Dan Balz, a senior fellow at Harvard Kennedy School’s Institute of Politics and chief correspondent for the Washington Post opened the new John F. Kennedy Jr. Forum season at the IOP with a question many of us have been asking: What just happened?
Many people anticipated a calmer new year, but what we witnessed in just three weeks was anything but: In rapid succession, the country experienced the January 6 mob attack on the U.S. Capitol, the January 13 vote for a second impeachment of then-President Donald Trump, and the January 20 inauguration of President Joe Biden at a heavily guarded Capitol building.
Joining Balz for a Forum discussion of these events were three insiders: HuffPost senior political reporter Igor Bobic, Biden-Harris inauguration executive producer and former IOP resident fellow Stephanie Cutter, and editor in chief of the Lawfare blog Benjamin Wittes.
The conversation kicked off with Bobic, whose video of Capitol police officer Eugene Goodman trying to fend off the mob and eventually leading them away from the Senate went viral. Bobic was at the Capitol to cover Congress’ formal count of Electoral College votes that day and witnessed firsthand the alarming, unprecedented attack. “The symbolism of this rioter carrying a Confederate flag outside the Senate chamber itself was the most visceral thing; it just made me so outraged standing there,” Bobic said. “Not even during the civil war had Confederates flown their flag in the Capitol. That imagery is seared into my brain.”

Exercise prompt = From the Forum discussion text above, return the passage starting at "Dan Balz, a" and ending at "blog Benjamin Wittes.", copied word for word.

Record extracts =
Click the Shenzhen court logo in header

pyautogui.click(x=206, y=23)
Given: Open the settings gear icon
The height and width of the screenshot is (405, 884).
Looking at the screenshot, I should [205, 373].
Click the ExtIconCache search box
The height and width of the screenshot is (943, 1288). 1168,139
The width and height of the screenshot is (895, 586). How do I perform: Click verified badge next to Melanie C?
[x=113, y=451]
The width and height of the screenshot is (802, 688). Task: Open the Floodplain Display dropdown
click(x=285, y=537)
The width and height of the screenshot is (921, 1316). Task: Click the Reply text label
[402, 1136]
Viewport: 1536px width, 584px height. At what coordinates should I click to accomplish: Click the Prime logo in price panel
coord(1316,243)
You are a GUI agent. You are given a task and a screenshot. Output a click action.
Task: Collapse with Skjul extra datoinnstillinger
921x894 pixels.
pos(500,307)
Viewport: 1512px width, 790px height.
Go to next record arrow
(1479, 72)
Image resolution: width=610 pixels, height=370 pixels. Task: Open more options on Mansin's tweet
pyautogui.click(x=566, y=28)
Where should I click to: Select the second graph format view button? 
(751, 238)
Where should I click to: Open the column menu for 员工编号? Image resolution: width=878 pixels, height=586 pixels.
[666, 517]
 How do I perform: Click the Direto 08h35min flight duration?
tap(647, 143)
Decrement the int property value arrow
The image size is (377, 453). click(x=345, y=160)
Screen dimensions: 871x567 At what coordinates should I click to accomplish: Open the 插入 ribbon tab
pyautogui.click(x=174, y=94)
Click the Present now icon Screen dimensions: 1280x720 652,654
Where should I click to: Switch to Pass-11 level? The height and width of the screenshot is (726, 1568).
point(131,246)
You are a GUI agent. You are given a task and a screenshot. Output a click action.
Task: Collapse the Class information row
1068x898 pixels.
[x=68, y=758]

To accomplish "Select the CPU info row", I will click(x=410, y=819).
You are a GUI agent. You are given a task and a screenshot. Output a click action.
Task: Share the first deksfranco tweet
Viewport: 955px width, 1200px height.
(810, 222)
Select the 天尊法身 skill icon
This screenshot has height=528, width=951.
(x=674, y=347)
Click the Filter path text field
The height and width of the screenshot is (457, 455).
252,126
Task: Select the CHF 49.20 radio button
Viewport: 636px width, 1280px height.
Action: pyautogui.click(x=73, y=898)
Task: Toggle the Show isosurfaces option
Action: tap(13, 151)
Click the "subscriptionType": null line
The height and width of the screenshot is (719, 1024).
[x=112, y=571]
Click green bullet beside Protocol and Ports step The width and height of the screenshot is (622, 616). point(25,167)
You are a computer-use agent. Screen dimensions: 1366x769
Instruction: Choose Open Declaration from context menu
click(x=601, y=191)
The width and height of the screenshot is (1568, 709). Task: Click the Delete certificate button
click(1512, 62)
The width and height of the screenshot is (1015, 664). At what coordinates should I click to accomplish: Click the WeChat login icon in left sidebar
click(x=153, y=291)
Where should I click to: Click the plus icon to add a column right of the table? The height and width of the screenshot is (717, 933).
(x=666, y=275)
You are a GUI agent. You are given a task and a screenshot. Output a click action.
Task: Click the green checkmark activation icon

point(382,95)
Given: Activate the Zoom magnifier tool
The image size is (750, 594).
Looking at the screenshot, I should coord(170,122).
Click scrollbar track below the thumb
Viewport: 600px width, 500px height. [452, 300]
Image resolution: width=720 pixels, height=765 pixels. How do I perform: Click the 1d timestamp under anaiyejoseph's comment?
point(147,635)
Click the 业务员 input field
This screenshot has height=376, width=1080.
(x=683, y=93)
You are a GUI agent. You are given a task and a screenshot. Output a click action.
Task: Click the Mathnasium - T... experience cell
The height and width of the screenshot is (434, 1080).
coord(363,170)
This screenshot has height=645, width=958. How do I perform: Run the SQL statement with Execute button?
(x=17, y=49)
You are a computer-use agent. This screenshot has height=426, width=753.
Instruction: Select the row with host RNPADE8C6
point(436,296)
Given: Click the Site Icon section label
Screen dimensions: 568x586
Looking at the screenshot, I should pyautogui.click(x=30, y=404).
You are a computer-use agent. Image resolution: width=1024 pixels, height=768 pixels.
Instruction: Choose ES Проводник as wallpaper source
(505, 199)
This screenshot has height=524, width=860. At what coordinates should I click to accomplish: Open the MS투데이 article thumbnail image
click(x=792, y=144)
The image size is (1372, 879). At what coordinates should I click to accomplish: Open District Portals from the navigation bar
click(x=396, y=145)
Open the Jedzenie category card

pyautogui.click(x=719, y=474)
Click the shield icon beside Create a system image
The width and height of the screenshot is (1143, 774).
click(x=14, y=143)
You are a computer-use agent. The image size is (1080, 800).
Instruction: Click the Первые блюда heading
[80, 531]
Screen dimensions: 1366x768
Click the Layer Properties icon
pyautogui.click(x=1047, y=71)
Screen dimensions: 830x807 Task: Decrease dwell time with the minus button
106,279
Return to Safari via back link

Exercise response =
Dan Balz, a senior fellow at Harvard Kennedy School’s Institute of Politics and chief correspondent for the Washington Post opened the new John F. Kennedy Jr. Forum season at the IOP with a question many of us have been asking: What just happened?
Many people anticipated a calmer new year, but what we witnessed in just three weeks was anything but: In rapid succession, the country experienced the January 6 mob attack on the U.S. Capitol, the January 13 vote for a second impeachment of then-President Donald Trump, and the January 20 inauguration of President Joe Biden at a heavily guarded Capitol building.
Joining Balz for a Forum discussion of these events were three insiders: HuffPost senior political reporter Igor Bobic, Biden-Harris inauguration executive producer and former IOP resident fellow Stephanie Cutter, and editor in chief of the Lawfare blog Benjamin Wittes.